Getting over my initial surprise and rewiring my brain to accept the fact that this voice came from this man (don’t laugh you know you’ve done it too) I was informed by Chaplain Brown that I was it. I was the only applicant in DC for the CARE board this month. To understand that let me explain that the first Tuesday of the month is the ONLY day the CARE board meets. So for the entire country from Puerto Rico to Alaska I was it. Normally there are between 7 to 10 applicants every month. This time around I was the only one who made it. No pressure though.
The great thing about being the only applicant was the fact that I had Chaplain Brown to myself and really got to pick his brain over various parts of the interview process and chaplaincy in general. Some of my question were serious, earth-shattering, spirit-filled, insightful queries into Chaplain Ministries, others were more along the lines of “What’s a cool place to be stationed?” Here are just a few of the cooler Chaplain Billets that are filled by LTjg-LT. (my rank upon entering)
- Camp David – You are in essence the president’s chaplain.
- The White House – yes, THAT white house.
- Marine Helicopter unit attached to the president – You go where he goes.
After a nice dinner, (I think that was the first time I had ever eaten Chinese food that did not come out of a fast food box, and man I’m hooked) we went back to the hotel and I spent the rest of the night trying not to think about the next day. The room was luxurious – Feather beds, feather pillows, sheet thread counts in the thousands. The type of bed where you oversleep. And dream dreams of bliss, kind of like a mattress commercial.

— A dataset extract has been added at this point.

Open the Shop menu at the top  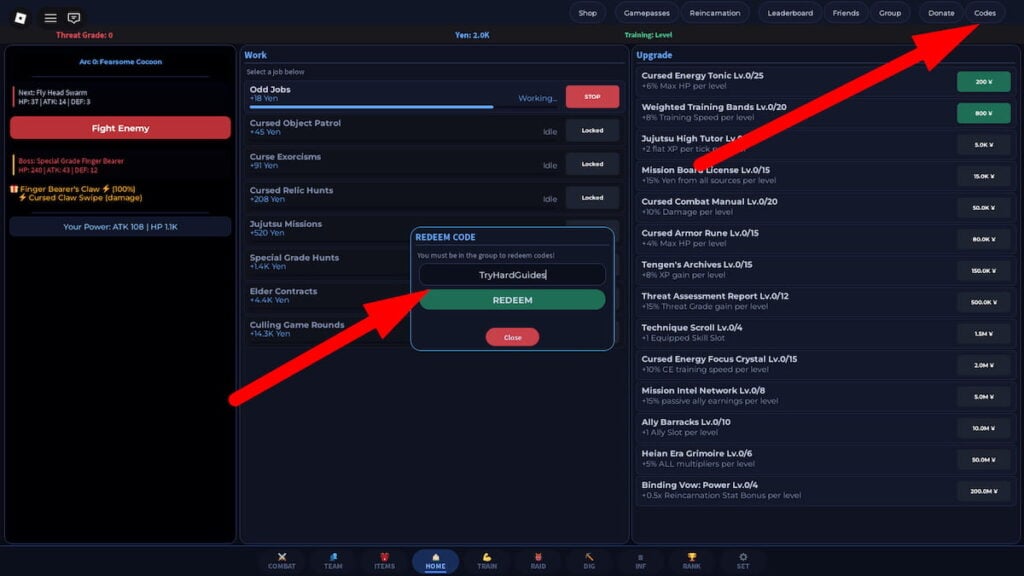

I tossed and turned all night.
After breakfast we walked down the street to the building where the Board would meet. About half way through our 2 block walk Chaplain Brown told me to stop, as he did this everyone around us also stopped – even the traffic stopped! And that’s when I noticed; across the street there stood a Marine, his actions deliberate and intent upon the flag in his hands. As he unfolded and mounted Old Glory to the flag pole and began to raise it a sound of revelry pierced the momentary silence with a tune most of us know quite well – Revelry and the Raising of the Colors. I watched as Chaplain Brown saluted those stars and strips and was once again in awe of the honor, steeped in tradition, of our military. It sent a chill up my spine. For the raising of the colors – all things wait.

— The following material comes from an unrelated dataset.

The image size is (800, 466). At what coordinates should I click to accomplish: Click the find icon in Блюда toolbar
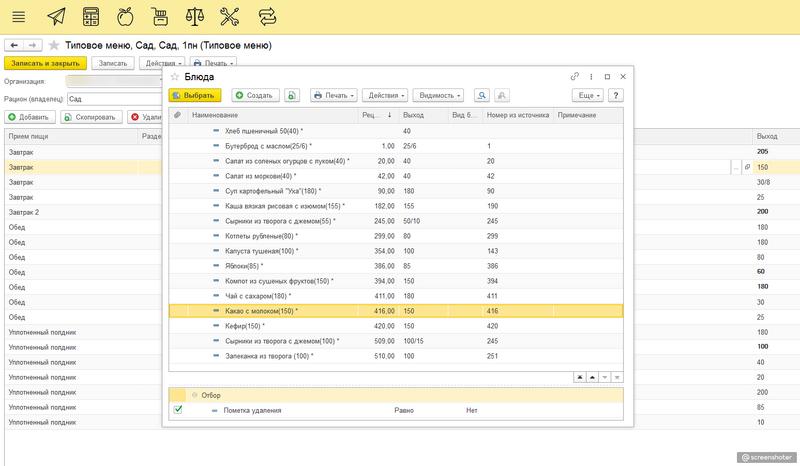(482, 95)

We really are a blessed people.
Since I was technically on pentagon property (at the Naval Annex) security was a fun experience. Chaplain Brown being in the Navy got a visitor’s pass. I, not being in the Navy got a visitor’s pass that required an escort. After a brief walk we arrived in the holding area for applicants, the interview was to be a 0900 which in turn got pushed back to 0930. Hurry Up and wait. In Chaplain Brown’s words, “We had hurried up and gotten there on time, now we wait” – Another great adage is “early is on time and on time is late.” (but only for those of a lower rank – in this case – me). To be fair I was not the only business of the day and the Navy’s world did not revolve around me.
The Board consisted of 8 members. 6 Chaplains, 1 line officer and a Civilian (who I might add was the staple of this board having worked with Chaplain recruiting for the past 36 years)

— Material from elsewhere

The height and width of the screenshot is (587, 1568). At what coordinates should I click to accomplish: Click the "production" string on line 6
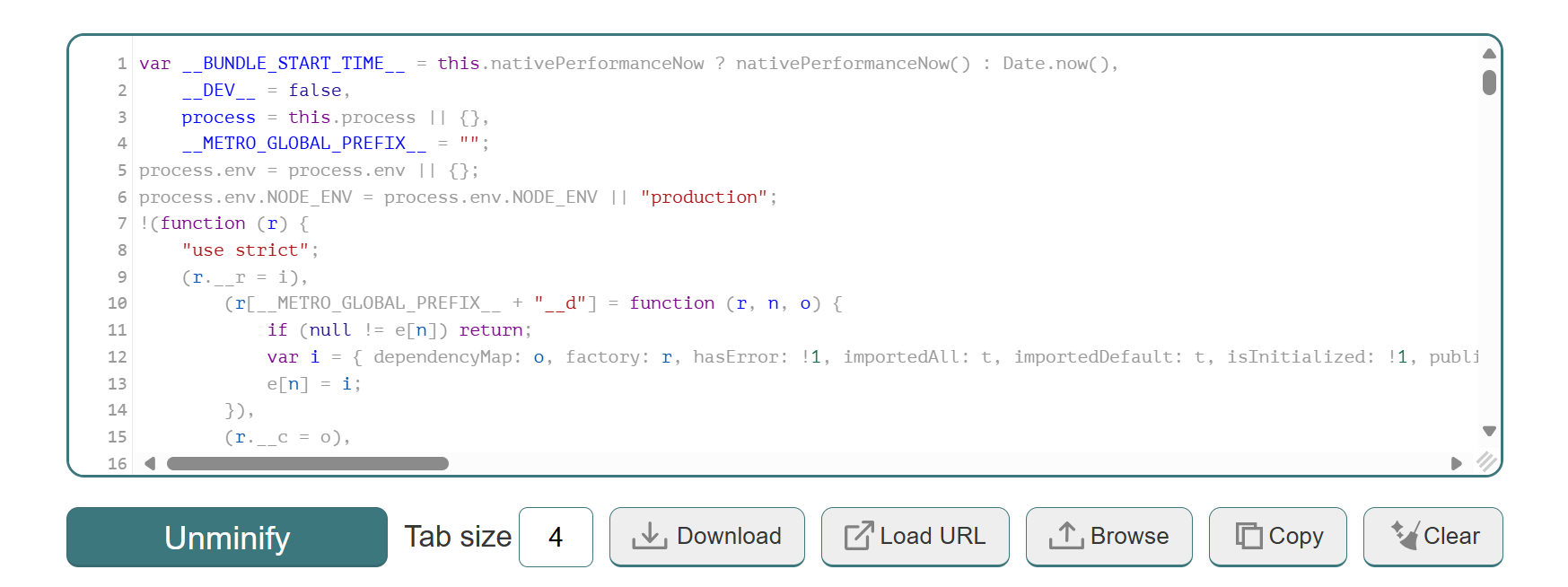tap(704, 197)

The questions ranged from theological to personal, from practical to situation. Every portion of my record was explored. Even some of the darker parts of my history, from a few low grades to anything out of the ordinary. They were explored in as much detail as 40 minutes allowed. Now just for point of reference most CARE Boards last 20 minutes, mine again was 40 -the privilege of being the only active duty applicant.
A few question to give you some idea of what’s expected:
Tell me about your philosophy concerning funerals.
What programs have you instituted in a church ministry and where are they today?
How who you council a sailor who has no desire to work and is simply using you to avoid his responsibilities? How would you motivate him?
Who mentored you during a low part in your life?
What are your weaknesses?
How has your schooling/ministry prepared you for Naval Chaplaincy?
There were a few more question but to be fair to the board and to the process some question are only to be understood in the midst of the interview and so I wont show the whole hand. And of course, mileage will vary depending on the chaplains on the board and the applicant.
After the interview we walked back to hotel, checked out, and headed back to the airport. I was able to check in and get a seat on an earlier flight. Which as I realized during take-off made my entire stay in DC less then 24 hours.
Typically the results of the CARE Board take 72 hours. I found out the next day around noon that I had been “Officially Recommended for Active Duty.” With a slight hiccup in my on going battle with MEPS I return to Jacksonville for a follow exam on Tuesday and provide I am Physically Qualified I should receive a final select notice within the week with order of my report date. (Should be August). A few weeks after that (sometime in early June) I will again return to Jacksonville for Commissioning.
As always, my prayer remains, Not I but Christ.